* begin Dataset rows *

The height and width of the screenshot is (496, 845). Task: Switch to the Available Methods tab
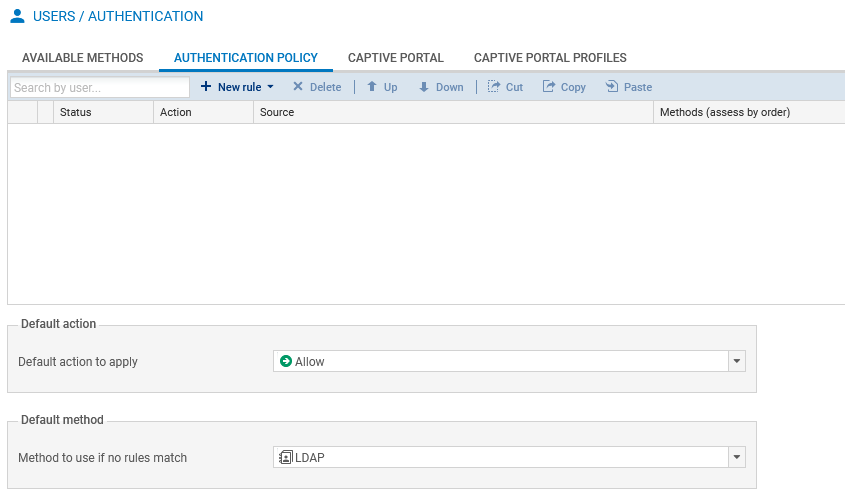[x=82, y=58]
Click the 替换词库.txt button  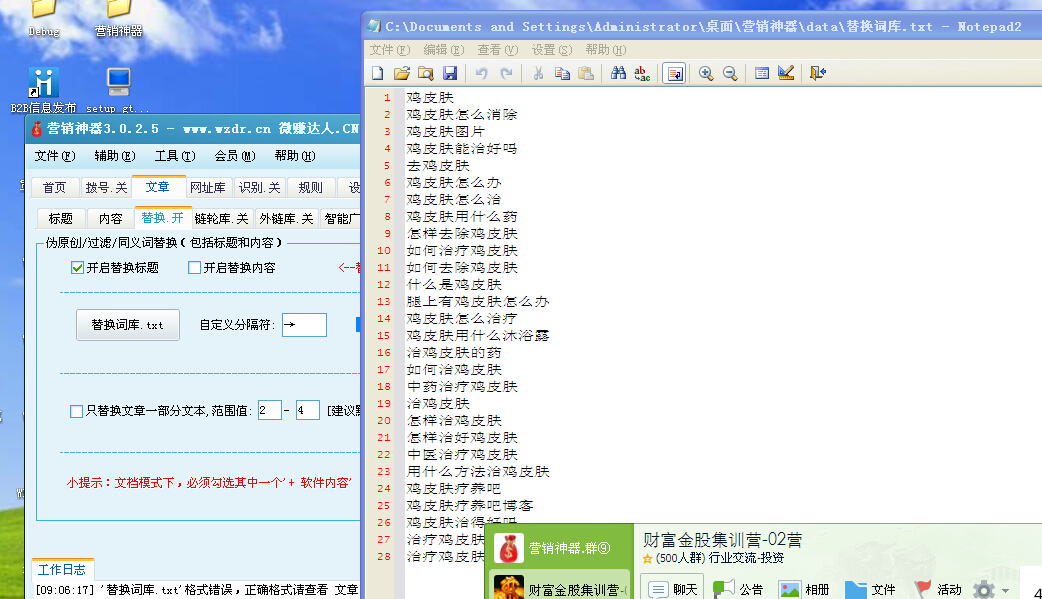tap(128, 325)
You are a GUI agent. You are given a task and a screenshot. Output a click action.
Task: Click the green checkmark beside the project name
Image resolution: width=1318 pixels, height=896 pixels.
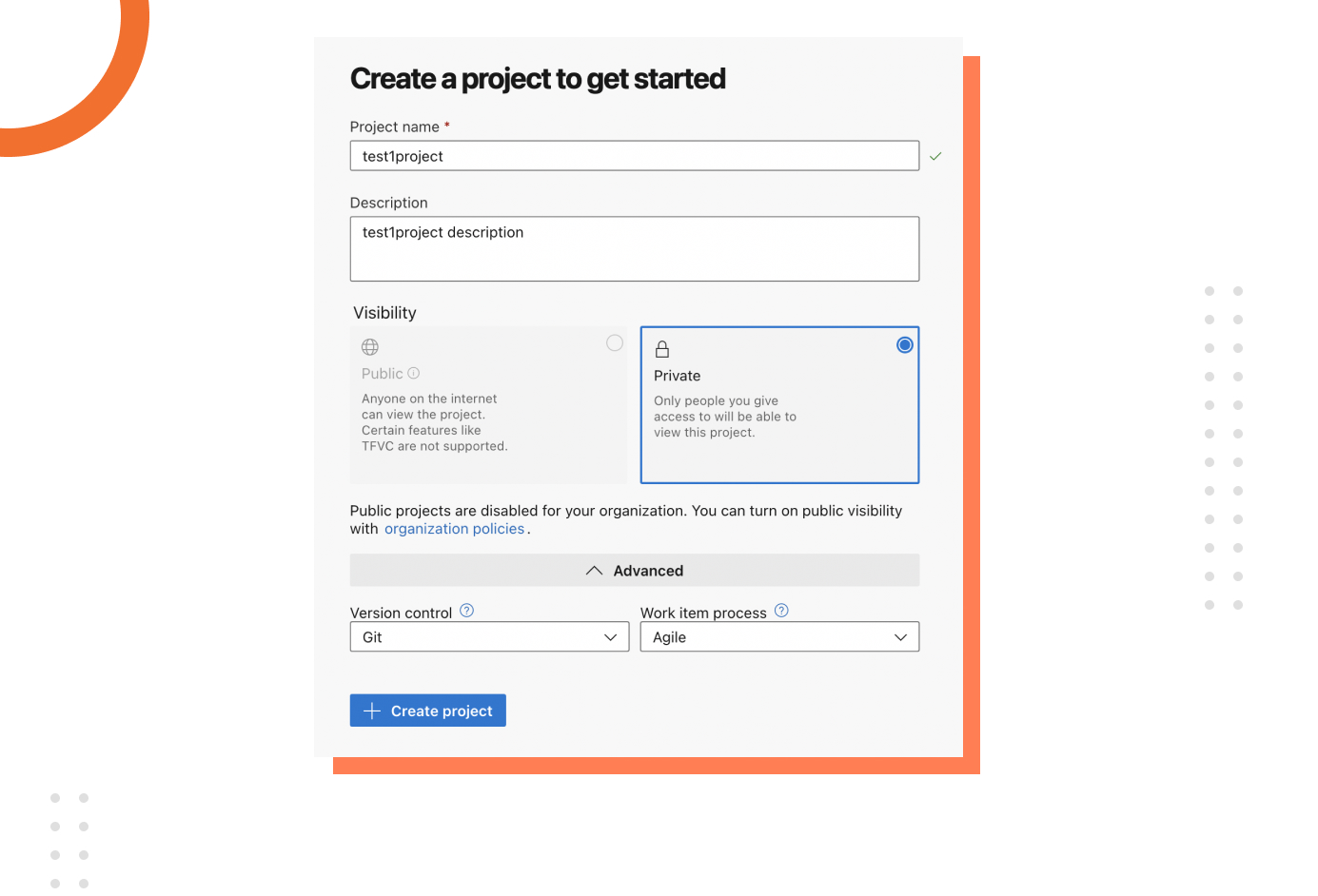[934, 156]
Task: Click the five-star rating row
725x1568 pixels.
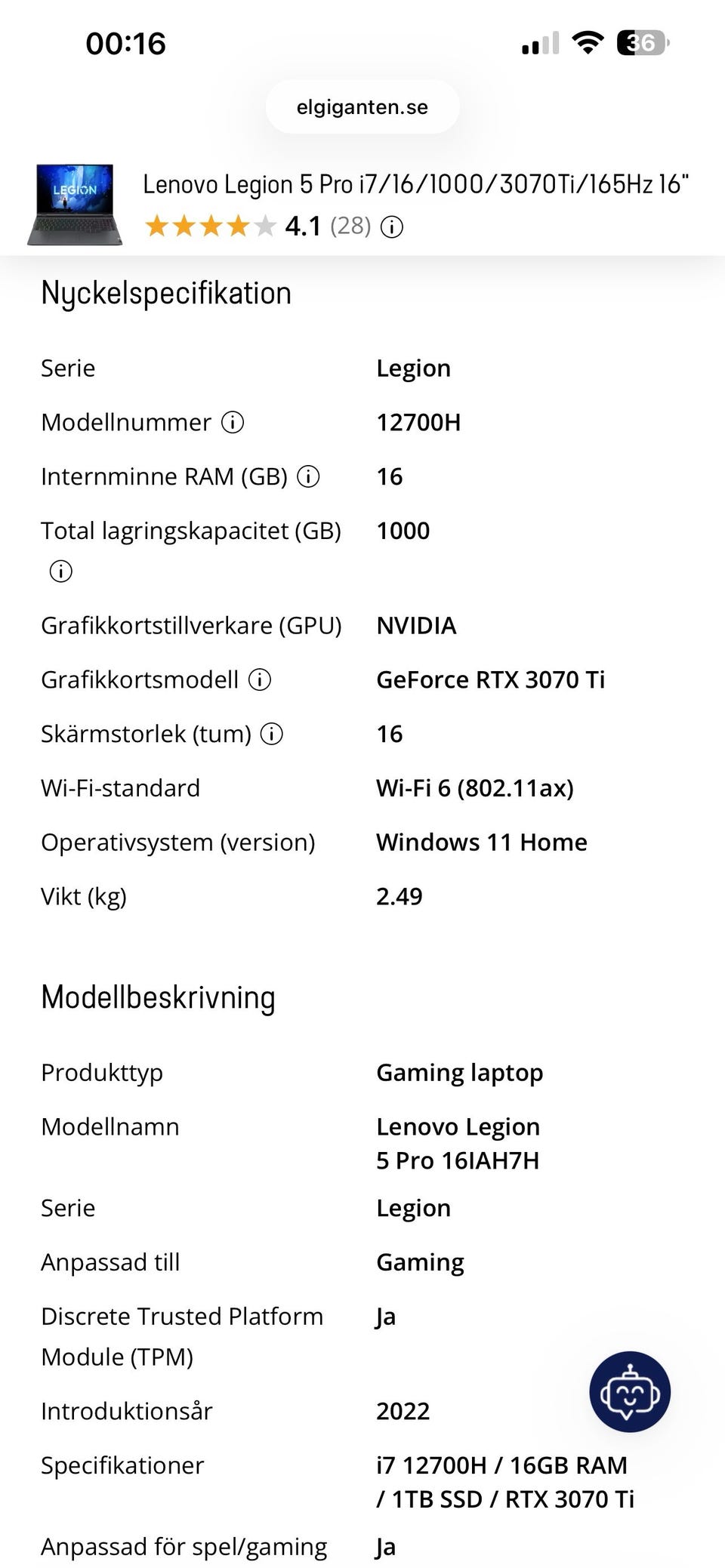Action: click(211, 226)
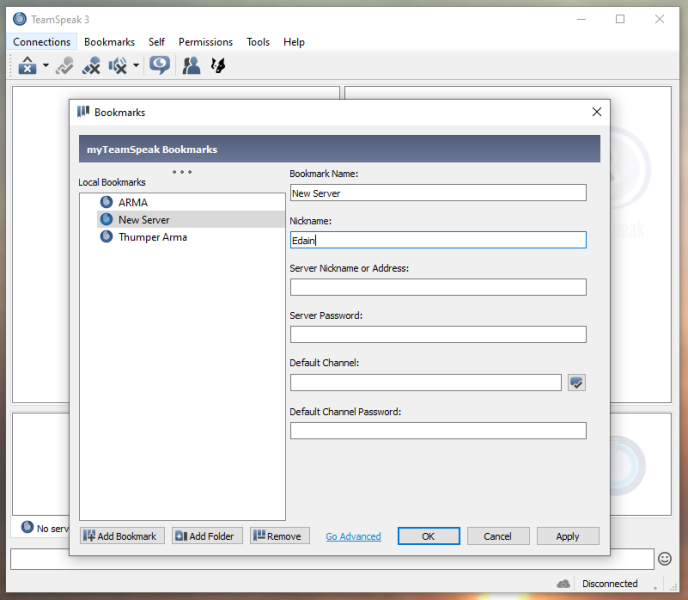Screen dimensions: 688x600
Task: Click the three dots expander above Local Bookmarks
Action: point(182,171)
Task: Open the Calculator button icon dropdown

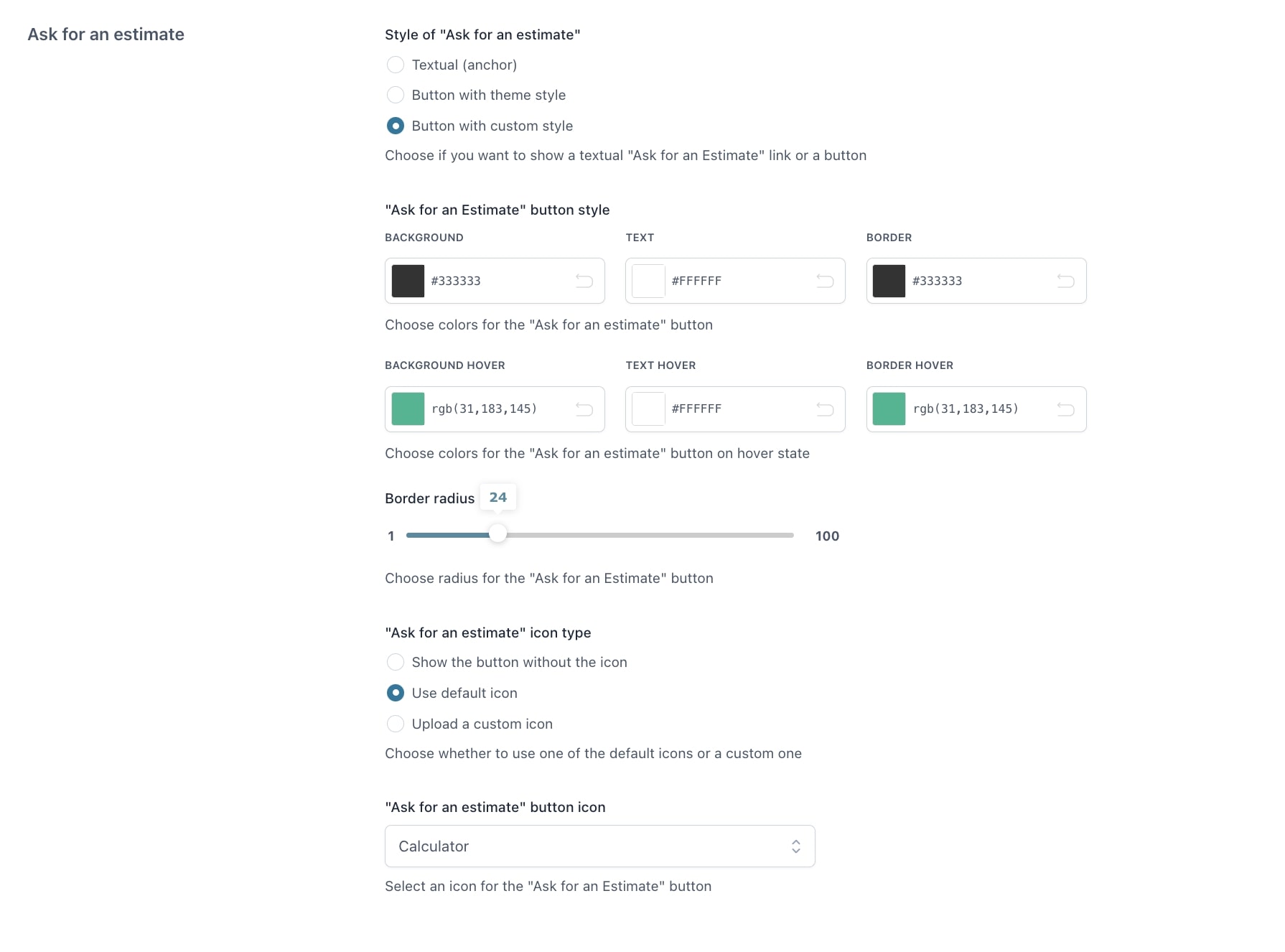Action: pos(600,846)
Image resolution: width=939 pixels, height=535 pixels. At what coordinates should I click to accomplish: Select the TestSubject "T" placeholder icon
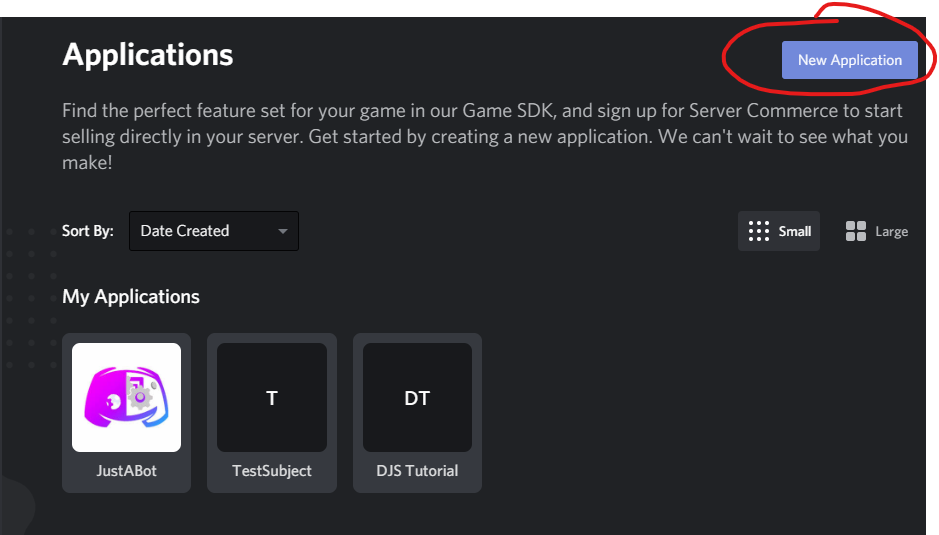click(272, 398)
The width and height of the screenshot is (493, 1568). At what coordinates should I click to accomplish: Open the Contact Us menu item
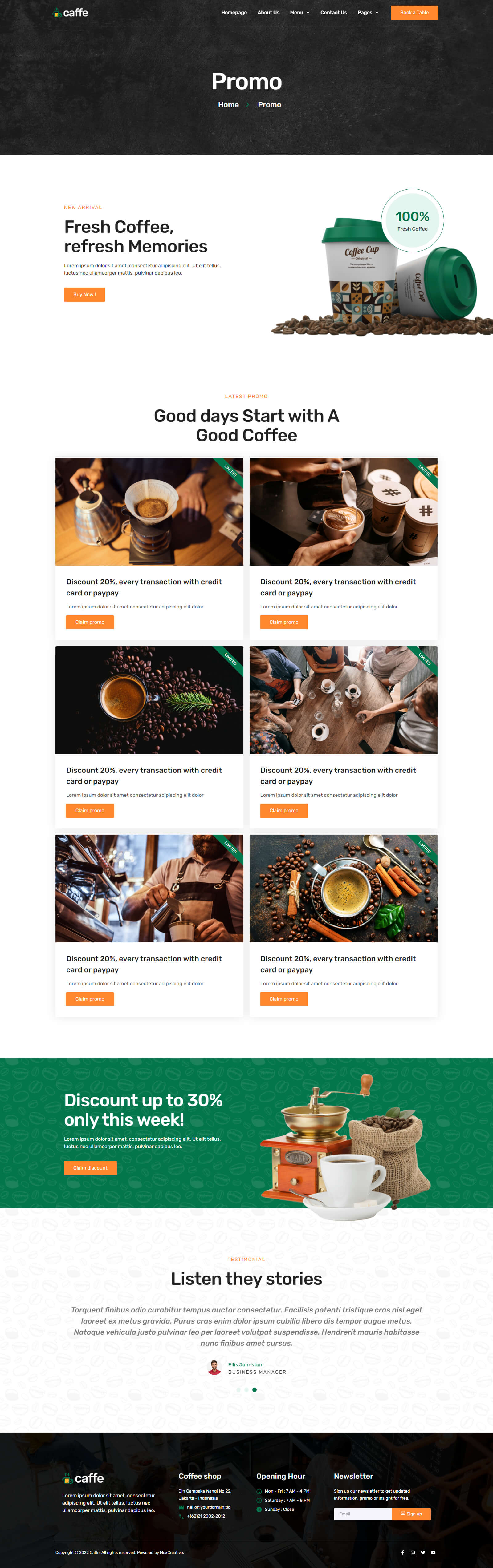point(333,13)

* end Dataset rows *

Task
Convert the material from the line containing "You are a GUI" through its final line, inclusive, into a JSON list of strings with one string per line and no blank lines. Leave the pictures out of the answer.

Response below
[
  "You are a GUI agent. You are given a task and a screenshot. Output a click action.",
  "Task: Click the green checkmark beside the project name",
  "Image resolution: width=1318 pixels, height=896 pixels.",
  "[934, 156]",
  "Task: Click the five-star rating row",
  "725x1568 pixels.",
  "Action: click(211, 226)",
  "Screen dimensions: 688x600",
  "Task: Click the three dots expander above Local Bookmarks",
  "Action: point(182,171)",
  "Task: Open the Calculator button icon dropdown",
  "Action: pos(600,846)",
  "Image resolution: width=939 pixels, height=535 pixels. At what coordinates should I click to accomplish: Select the TestSubject \"T\" placeholder icon",
  "click(272, 398)",
  "The width and height of the screenshot is (493, 1568). At what coordinates should I click to accomplish: Open the Contact Us menu item",
  "point(333,13)"
]